Обвинения вырываются, свежие и яростные, – страхи, которые я никогда не озвучивала вслух. Суть всех моих сомнений, всей неуверенности, которая меня обременяла: ни одному из родителей я никогда не была нужна.
Я жду слабых опровержений, оправданий, объяснений, которые слышала уже сто раз. Она закрывает глаза, как делала в гримерках, и я думаю, что она входит в образ, который, как она надеется, завоюет мое сочувствие.
Однако, открыв их, она просто уходит в коридор. Я выдыхаю. Невероятно. Она – актриса, но даже не удосуживается сыграть роль преданной матери. Даже не притворяется, что я для нее – что-то большее, чем инструмент управления отцом. Я иду к входной двери и хватаю кроссовки.
Все равно, что на мне вечернее платье. Все равно, что сейчас час ночи и мне некуда идти. Я присаживаюсь на край дивана, натягиваю один кроссовок на ногу, не обращая внимания на отсутствие носка, и завязываю шнурки.
Мама возвращается.
Я не поднимаю глаз от обуви. Потянувшись за лежащей на диване курткой, я отказываюсь уделить ей хотя бы косой взгляд, пока она не встает прямо передо мной и не сует мне под нос маленькую черную коробочку.
Я останавливаюсь и смотрю на нее. У нее в глазах смесь из неуверенности, отчаяния и даже капли негодования. Жестом она предлагает мне открыть коробочку.
Я подчиняюсь.
Внутри кольцо с огромным бриллиантом. Я ахаю.
– Он не захотел забирать, – говорит она. – А мне всегда казалось неправильным его продавать.
– Что это? – спрашиваю я с дрожью в голосе, уже зная ответ.
– Твой отец сделал мне предложение, когда я узнала, что беременна, – говорит она, и весь мой мир встает с ног на голову.
Осознание пронизывает меня, разрушая тщательно выстроенный порядок, на котором я основывала свою жизнь. Я всегда думала, что мать сохла по мужчине, который никогда ее не хотел; была слишком слаба, чтобы ставить себя на первое место. Эти истины определяли мою жизнь в аспектах, которые мне не нравилось признавать, сделали меня циничной, отстраненной, скептичной, не давали раскрываться перед другими. Я была не права. В мнении о матери. Во всем.
– И ведь я его хотела, – продолжает она. – Я всегда его хотела. Ты знаешь это. – Она сардонически кривит губы. – А он хотел, чтобы мы стали семьей. И поэтому… я сказала «нет».
Слеза катится у меня по щеке.
– Почему? – тихо спрашиваю я, как будто все может рассыпаться от лишней громкости. – Почему ты мне не сказала?

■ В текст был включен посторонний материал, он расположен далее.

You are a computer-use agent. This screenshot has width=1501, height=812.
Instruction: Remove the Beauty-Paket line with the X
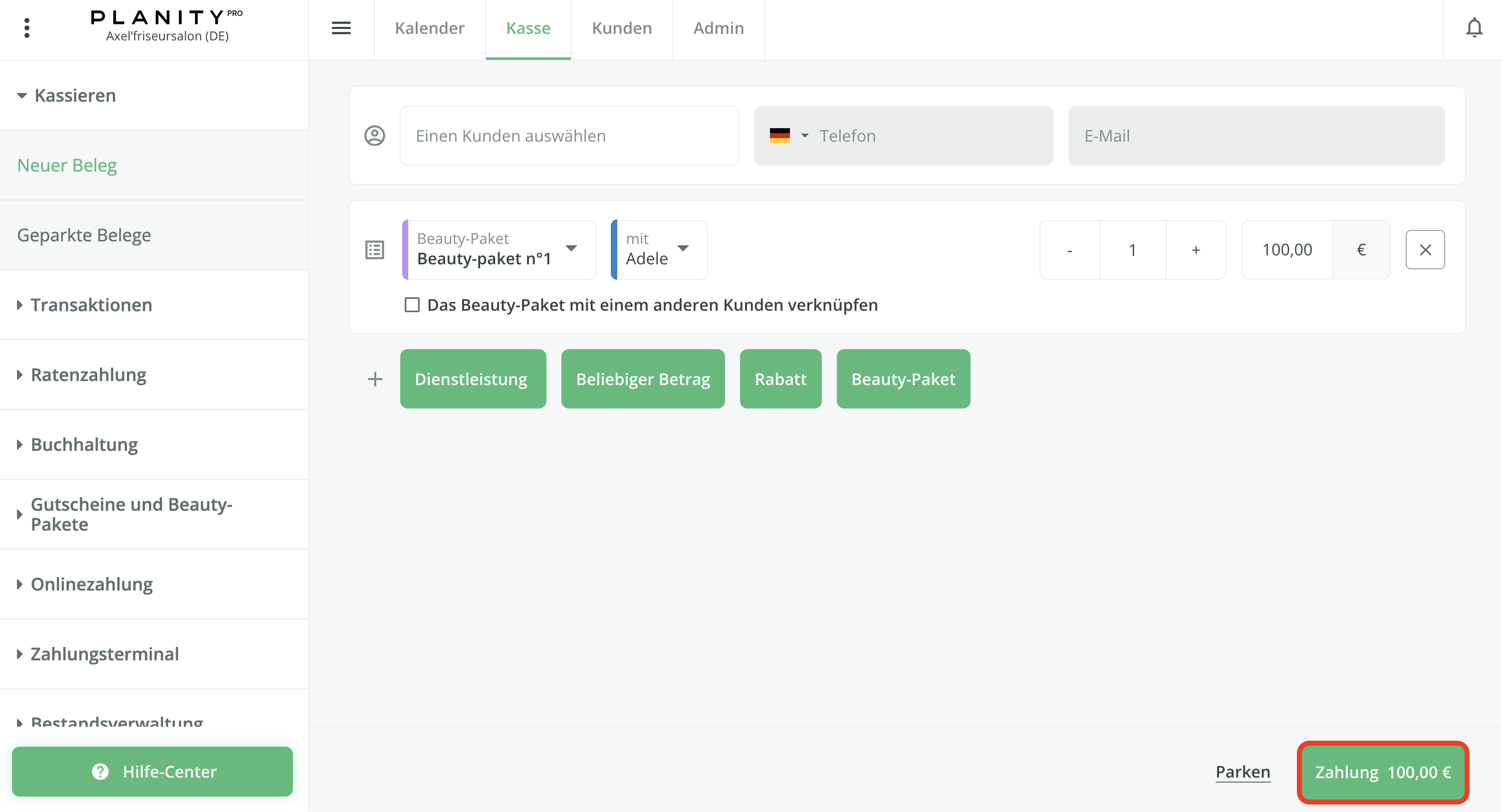click(1425, 249)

Я всю жизнь за ним гонялась. Если бы я знала, что он этого хотел, мне не пришлось бы так делать.
– Ты бы все равно за ним гонялась. Он твой отец. – Выражение ее лица меняется. Агрессия уходит, сменяясь чем-то мягким, почти меланхоличным. – Когда он сделал предложение, я думала только о ребенке, о котором недавно узнала. Ты была крохотной, но уже все изменила. Он жесток, и я это понимала – всегда понимала. Я хотела защитить тебя от того, каким отцом он бы стал, от боли и разочарования, которые он бы тебе принес. Вот почему я ему отказала.
Слезы продолжают капать с моих ресниц. Я не могу дышать, я застыла, слишком шокированная, чтобы ответить.
Я смотрю на доказательство в своей ладони. Доказательство того, что мама пыталась что-то сделать: я была достаточно важна для нее, чтобы отказаться от предложения, которое, наверное, было невероятно тяжело отвергнуть.
– Я… ни разу не была такой сильной, как в тот день, – продолжает она. – Я любила его, даже когда оттолкнула. Даже когда видела, что он за человек. Я любила его харизму, его ум, уверенность. Когда я перестала бояться, что он будет в твоей жизни, то отдалась этим чувствам. Я знаю, что далека от совершенства. Любить его – это слабость. Прости, Кэмерон. Но… – по ее щекам катятся слезы, и голос дрожит; она сгибается под весом своих слов, – я всегда буду благодарна за то мгновение силы, когда он вручил мне это кольцо.